The duplex ureters derive from two ureteric buds arising from the mesonephric duct. They are contained in a single fascia sheath and may fuse at any point along their course or may be separated until they insert through separate ureteric orifices into the urinary bladder. Care must be taken not to compromise the blood supply of the second ureter when excising or reimplanting a single ureter of a duplex [2].

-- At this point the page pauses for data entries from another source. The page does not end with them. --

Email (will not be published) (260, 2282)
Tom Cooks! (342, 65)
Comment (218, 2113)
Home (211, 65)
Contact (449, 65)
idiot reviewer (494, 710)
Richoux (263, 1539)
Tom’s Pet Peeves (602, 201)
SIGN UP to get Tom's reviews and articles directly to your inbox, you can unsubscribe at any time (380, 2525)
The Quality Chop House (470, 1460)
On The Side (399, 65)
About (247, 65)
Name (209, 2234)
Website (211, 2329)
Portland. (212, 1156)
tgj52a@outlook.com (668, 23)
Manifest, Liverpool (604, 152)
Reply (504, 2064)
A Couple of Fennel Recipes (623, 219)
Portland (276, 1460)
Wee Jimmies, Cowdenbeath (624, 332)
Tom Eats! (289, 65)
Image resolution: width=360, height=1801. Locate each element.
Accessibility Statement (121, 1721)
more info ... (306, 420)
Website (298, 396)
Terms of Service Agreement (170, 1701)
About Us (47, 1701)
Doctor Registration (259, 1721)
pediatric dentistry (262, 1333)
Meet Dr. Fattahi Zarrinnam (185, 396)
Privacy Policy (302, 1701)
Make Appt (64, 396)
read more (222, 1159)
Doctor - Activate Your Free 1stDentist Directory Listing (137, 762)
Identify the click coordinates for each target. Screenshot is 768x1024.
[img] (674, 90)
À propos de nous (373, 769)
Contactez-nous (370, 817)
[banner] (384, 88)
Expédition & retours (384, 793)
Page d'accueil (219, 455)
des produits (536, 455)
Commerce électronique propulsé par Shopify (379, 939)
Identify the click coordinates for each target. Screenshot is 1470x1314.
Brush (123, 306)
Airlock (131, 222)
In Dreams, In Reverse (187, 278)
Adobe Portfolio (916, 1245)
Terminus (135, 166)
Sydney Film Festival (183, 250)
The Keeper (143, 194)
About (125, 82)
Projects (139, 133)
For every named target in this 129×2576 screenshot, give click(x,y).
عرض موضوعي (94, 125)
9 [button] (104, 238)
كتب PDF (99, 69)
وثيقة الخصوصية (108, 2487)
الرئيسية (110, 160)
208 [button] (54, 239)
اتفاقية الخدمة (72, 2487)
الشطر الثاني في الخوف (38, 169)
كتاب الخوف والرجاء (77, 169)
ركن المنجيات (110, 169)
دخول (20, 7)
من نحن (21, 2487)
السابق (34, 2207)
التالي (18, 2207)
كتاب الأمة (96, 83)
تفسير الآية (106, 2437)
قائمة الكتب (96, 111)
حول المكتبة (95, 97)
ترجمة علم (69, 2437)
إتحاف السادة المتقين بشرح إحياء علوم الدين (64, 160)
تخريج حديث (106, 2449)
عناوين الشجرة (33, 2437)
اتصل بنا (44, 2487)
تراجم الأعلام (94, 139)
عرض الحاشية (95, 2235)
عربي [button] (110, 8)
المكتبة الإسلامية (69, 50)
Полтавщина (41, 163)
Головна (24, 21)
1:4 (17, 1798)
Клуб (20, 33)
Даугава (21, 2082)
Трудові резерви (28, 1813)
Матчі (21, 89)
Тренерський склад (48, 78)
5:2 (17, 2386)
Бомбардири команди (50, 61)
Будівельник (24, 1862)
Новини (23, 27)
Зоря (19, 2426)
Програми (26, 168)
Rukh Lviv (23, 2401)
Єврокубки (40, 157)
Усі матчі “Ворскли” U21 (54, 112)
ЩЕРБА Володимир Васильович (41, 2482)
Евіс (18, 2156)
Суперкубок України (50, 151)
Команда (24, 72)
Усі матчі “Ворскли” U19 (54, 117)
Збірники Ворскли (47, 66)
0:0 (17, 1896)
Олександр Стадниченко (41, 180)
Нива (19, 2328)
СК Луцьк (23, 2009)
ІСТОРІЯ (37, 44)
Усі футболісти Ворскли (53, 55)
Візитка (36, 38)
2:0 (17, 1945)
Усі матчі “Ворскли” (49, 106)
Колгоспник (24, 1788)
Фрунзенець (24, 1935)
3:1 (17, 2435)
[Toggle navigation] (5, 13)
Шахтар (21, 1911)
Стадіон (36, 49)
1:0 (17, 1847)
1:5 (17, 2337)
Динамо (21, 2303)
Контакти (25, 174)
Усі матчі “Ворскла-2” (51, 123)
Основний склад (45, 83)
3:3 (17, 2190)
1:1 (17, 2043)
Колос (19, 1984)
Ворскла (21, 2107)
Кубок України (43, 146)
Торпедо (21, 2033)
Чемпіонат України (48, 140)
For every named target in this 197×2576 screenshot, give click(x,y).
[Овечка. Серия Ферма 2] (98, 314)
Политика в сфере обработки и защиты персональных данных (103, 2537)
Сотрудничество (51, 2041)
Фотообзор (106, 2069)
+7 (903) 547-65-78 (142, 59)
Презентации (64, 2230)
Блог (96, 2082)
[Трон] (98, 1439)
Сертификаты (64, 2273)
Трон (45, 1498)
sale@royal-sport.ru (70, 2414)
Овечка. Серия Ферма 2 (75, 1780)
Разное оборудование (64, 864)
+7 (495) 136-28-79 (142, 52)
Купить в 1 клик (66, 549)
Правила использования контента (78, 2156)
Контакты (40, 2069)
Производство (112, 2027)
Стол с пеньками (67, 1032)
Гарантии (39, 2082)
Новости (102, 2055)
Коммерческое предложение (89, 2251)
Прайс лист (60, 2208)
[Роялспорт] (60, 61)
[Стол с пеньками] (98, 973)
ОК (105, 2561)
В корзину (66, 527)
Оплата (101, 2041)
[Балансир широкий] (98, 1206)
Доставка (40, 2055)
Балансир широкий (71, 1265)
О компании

The ureter from the upper pole of the kidney inserts more medially and caudally in the urinary bladder than the ureter from the lower pole. This reflects the embryological development of the ureter where by the ureteric bud which is initially more proximal on the mesonephric duct has a shorter time to be pulled cranially in the urinary bladder and so it inserts more distally in the mature urinary bladder. The ureter from the lower pole has a shorter intramural course than the longer ureter and is prone to reflux [2].

Lower division of the ureteric bud produce double ureters, which is due to premature division of the ureteric bud. The two ureters may branch from a single distal segment or they may open separately into the urinary bladder. In the later case, as dilatation of the distal ureteric segments incorporates them into the urinary bladder wall, rotation about each other results in the lower ureteric orifice draining the lower pole of the kidney [10]. 1 in 125 individuals, two ureters drain the renal pelvis on one side; this is termed a duplex system. Bilateral duplex ureters occur in approximately 1 in 800 cases [2].

Knowledge about the anatomical variations of the renal collecting system is of great importance for surgical approaches and radiologic and other evaluative methods, like cystoscopy and retrograde pyelography. Urologists, technicians and clinicians should keep in mind these anatomical variations as guidance for therapeutic and surgical interventions to avoid complications.

Acknowledgement

We, Rahabu Marwa-Morro and George J. Lufukuja are sincerely grateful to Prof. F. M. Fabian, our supervisor for her untiring support, constructive critics and encouragement during the preparation of this case report.

Special thanks should go to Mr. K. S. Varma our assistant supervisor for his great contribution in the image editorial.

Our heartfelt appreciation is also directed to all staff in the Anatomy and Histology department of International Medical and Technological University whose contribution and assistance have made this case report possible.